BEGIN
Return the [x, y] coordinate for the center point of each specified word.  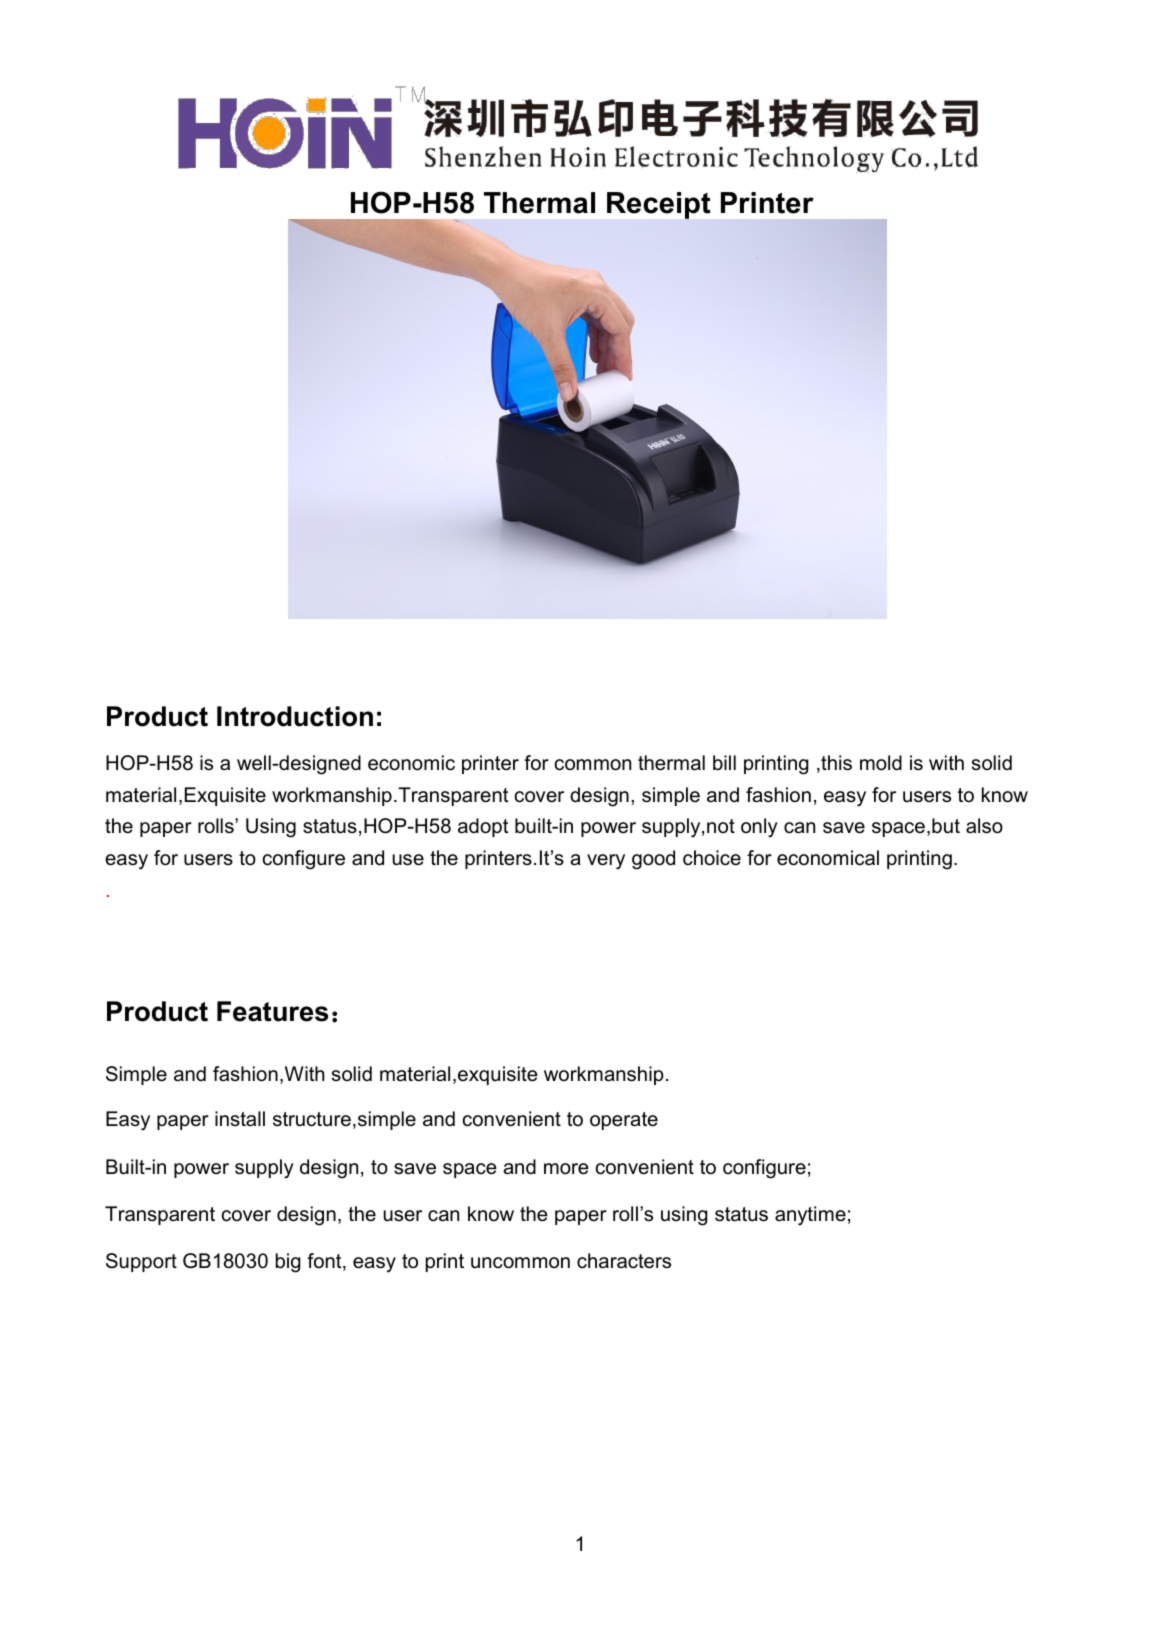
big [288, 1263]
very [606, 862]
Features [272, 1011]
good [653, 860]
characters [624, 1261]
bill [724, 762]
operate [624, 1121]
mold [881, 763]
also [984, 826]
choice [712, 858]
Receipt [659, 205]
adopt [483, 827]
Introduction [295, 716]
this [835, 763]
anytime [810, 1216]
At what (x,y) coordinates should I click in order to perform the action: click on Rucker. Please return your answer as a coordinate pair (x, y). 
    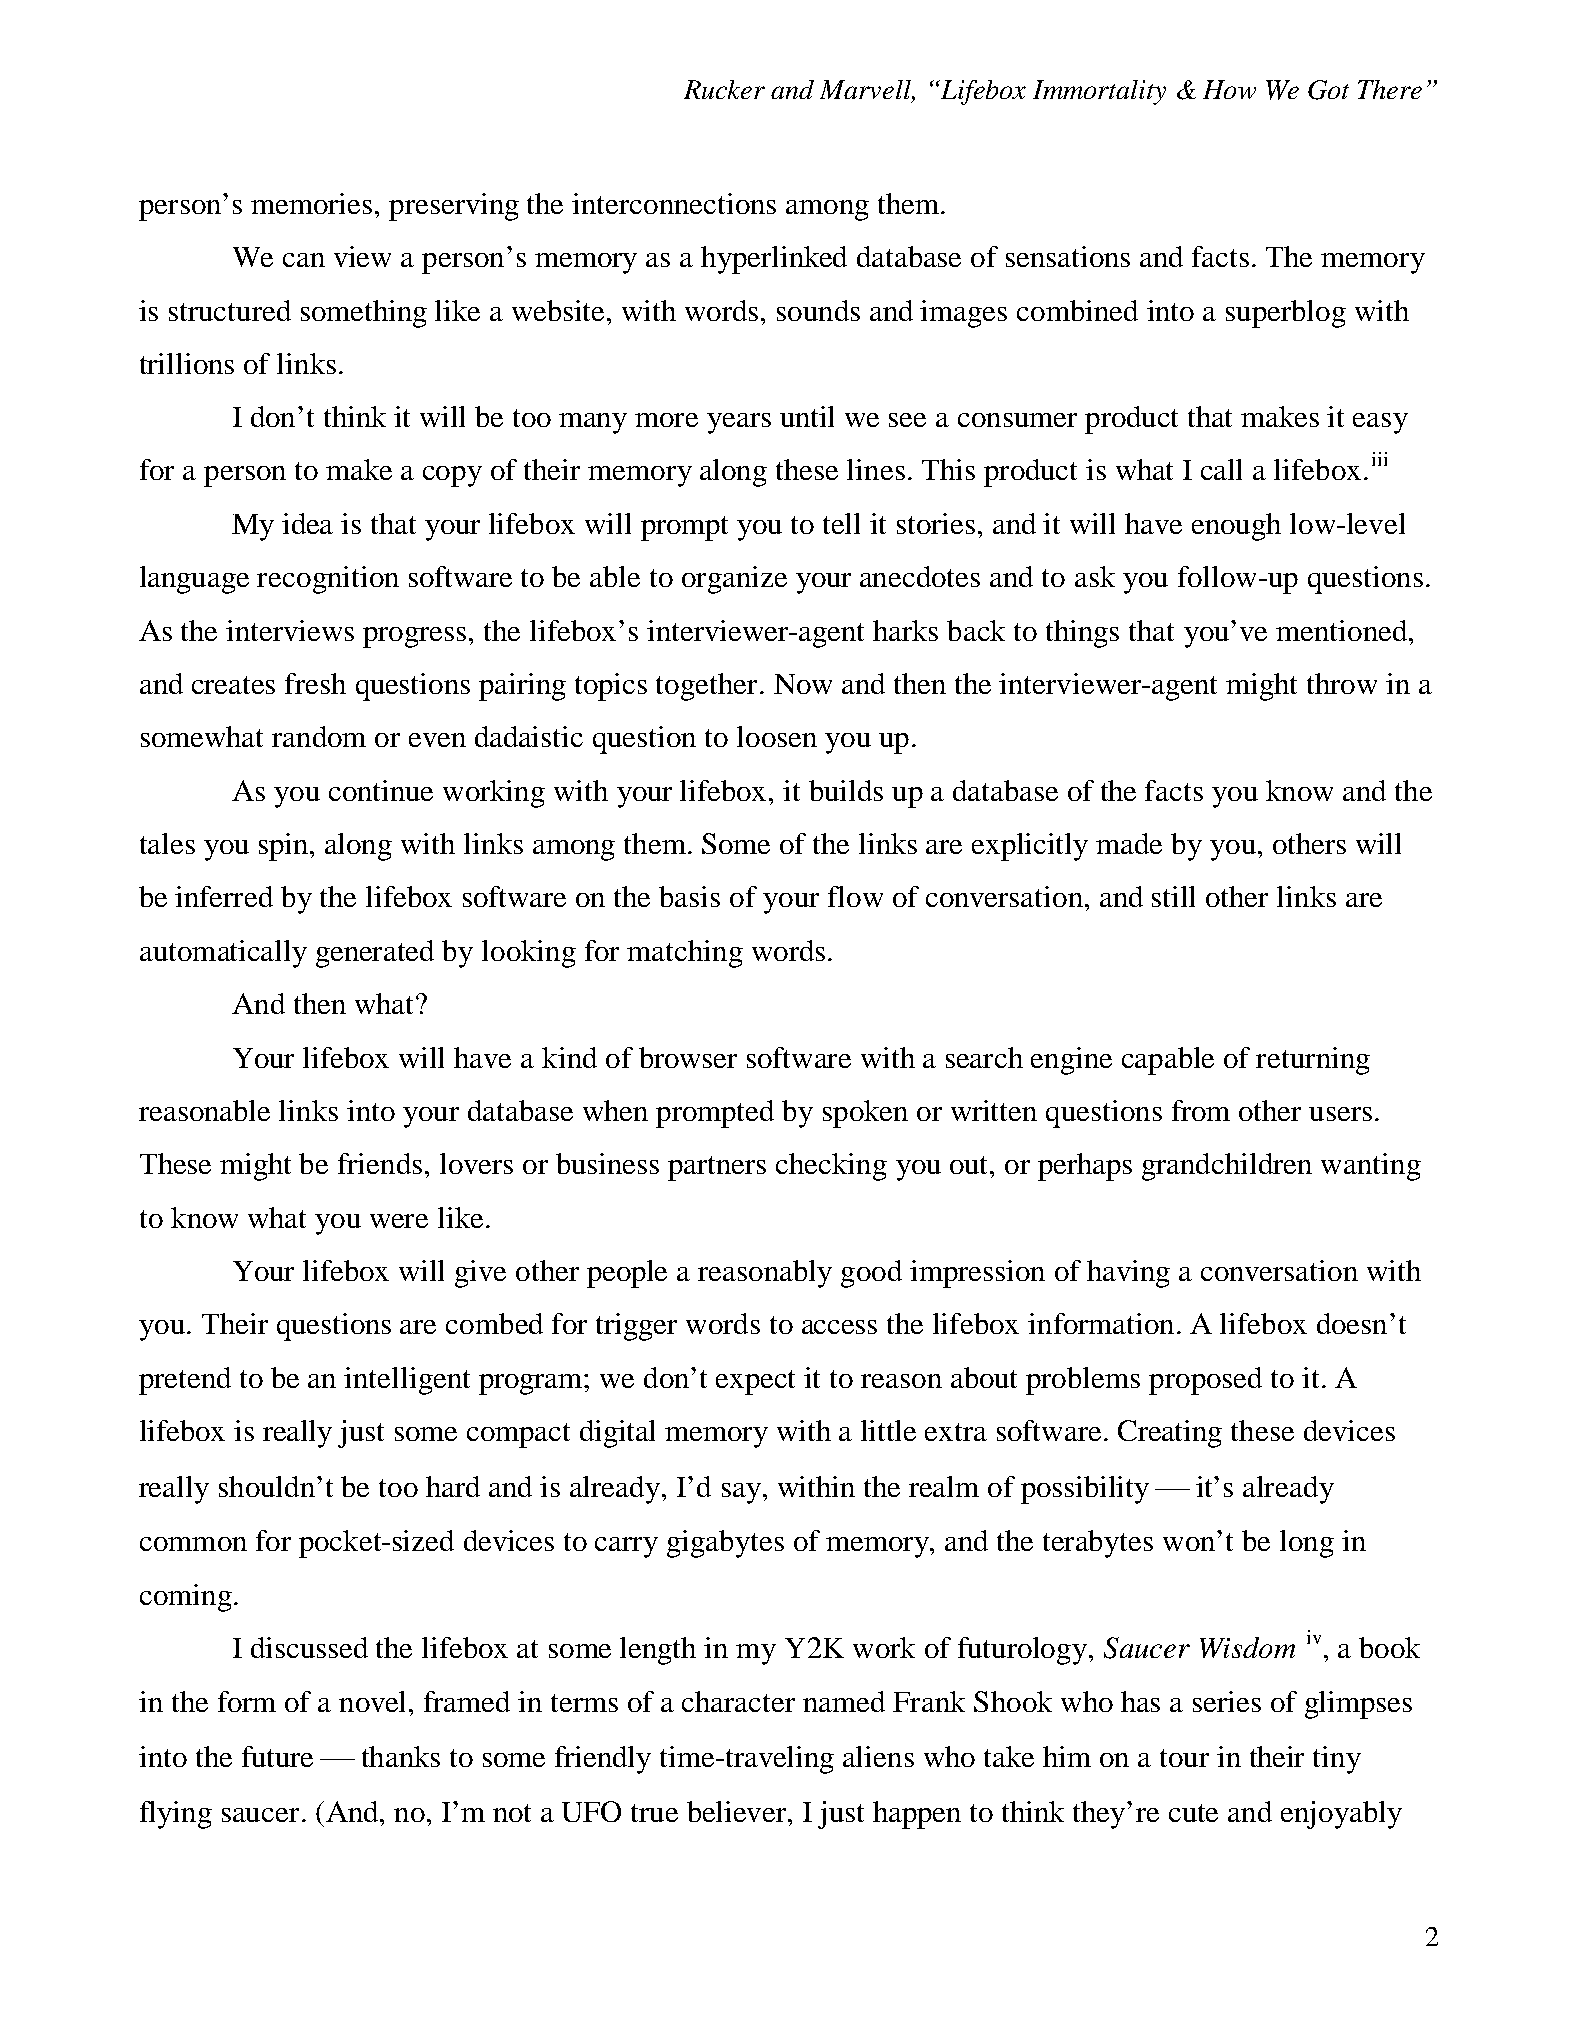
    Looking at the image, I should click on (724, 89).
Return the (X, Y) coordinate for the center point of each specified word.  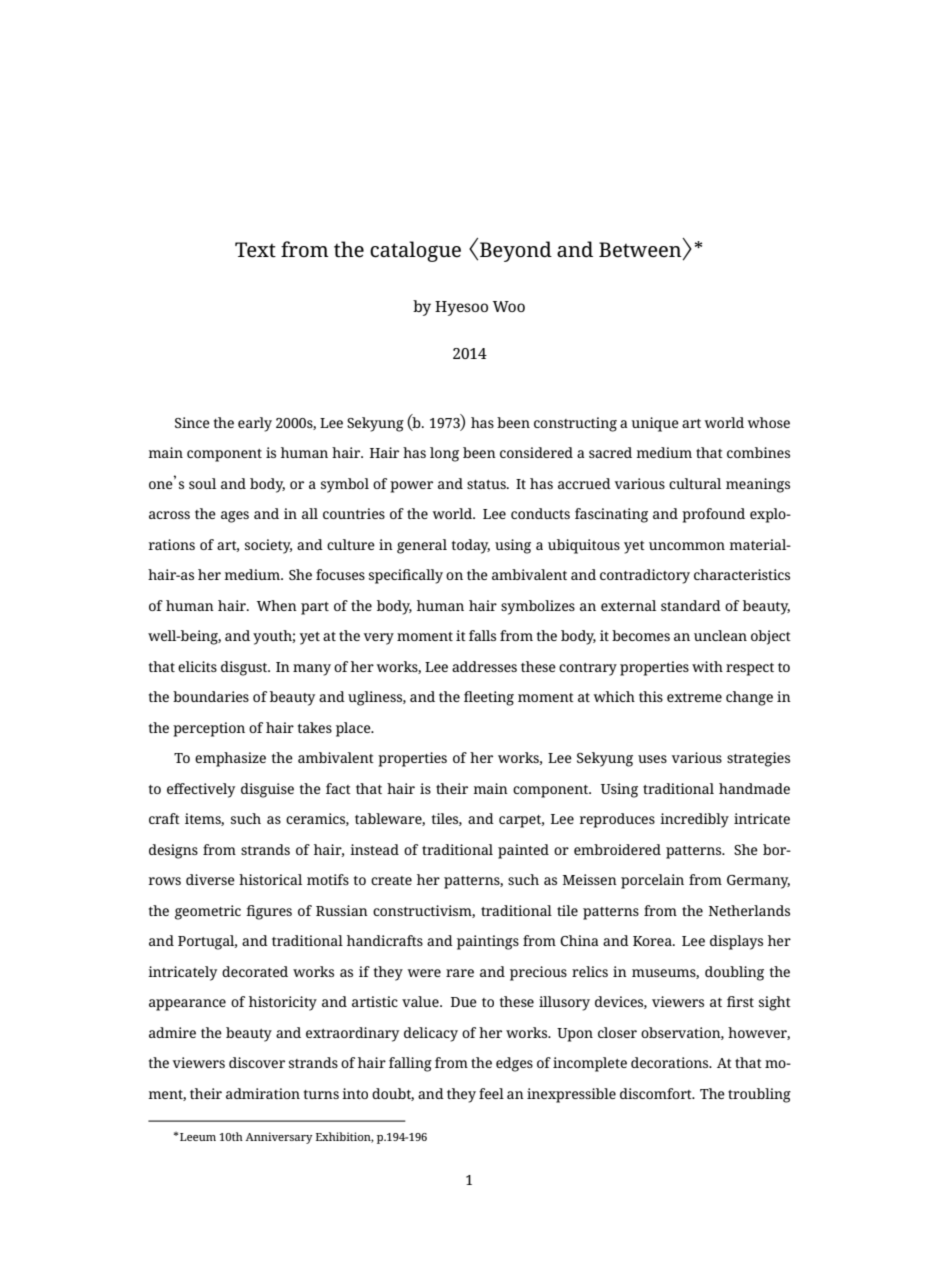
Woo (508, 306)
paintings (488, 942)
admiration (263, 1093)
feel (491, 1093)
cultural (695, 483)
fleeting (489, 698)
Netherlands (749, 910)
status (487, 484)
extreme (694, 697)
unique (655, 424)
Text (255, 250)
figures (269, 912)
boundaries (211, 696)
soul (202, 483)
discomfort (657, 1093)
END
- [STATED GOAL] Convert every line of the records above into a Markdown table with the columns "No." and "Line", one row per line, numbered in order, skipping blank lines. Leave the pictures out.

- [FULL SOLUTION]
| No. | Line |
|---|---|
| 1 | Return the [x, y] coordinate for the center point of each specified word.   |
| 2 | big [288, 1263] |
| 3 | very [606, 862] |
| 4 | Features [272, 1011] |
| 5 | good [653, 860] |
| 6 | characters [624, 1261] |
| 7 | bill [724, 762] |
| 8 | operate [624, 1121] |
| 9 | mold [881, 763] |
| 10 | also [984, 826] |
| 11 | choice [712, 858] |
| 12 | Receipt [659, 205] |
| 13 | adopt [483, 827] |
| 14 | Introduction [295, 716] |
| 15 | this [835, 763] |
| 16 | anytime [810, 1216] |
| 17 | At what (x,y) coordinates should I click in order to perform the action: click on Rucker. Please return your answer as a coordinate pair (x, y).  |
| 18 |     Looking at the image, I should click on (724, 89). |
| 19 | Return the (X, Y) coordinate for the center point of each specified word.   |
| 20 | Woo (508, 306) |
| 21 | paintings (488, 942) |
| 22 | admiration (263, 1093) |
| 23 | feel (491, 1093) |
| 24 | cultural (695, 483) |
| 25 | fleeting (489, 698) |
| 26 | Netherlands (749, 910) |
| 27 | status (487, 484) |
| 28 | extreme (694, 697) |
| 29 | unique (655, 424) |
| 30 | Text (255, 250) |
| 31 | figures (269, 912) |
| 32 | boundaries (211, 696) |
| 33 | soul (202, 483) |
| 34 | discomfort (657, 1093) |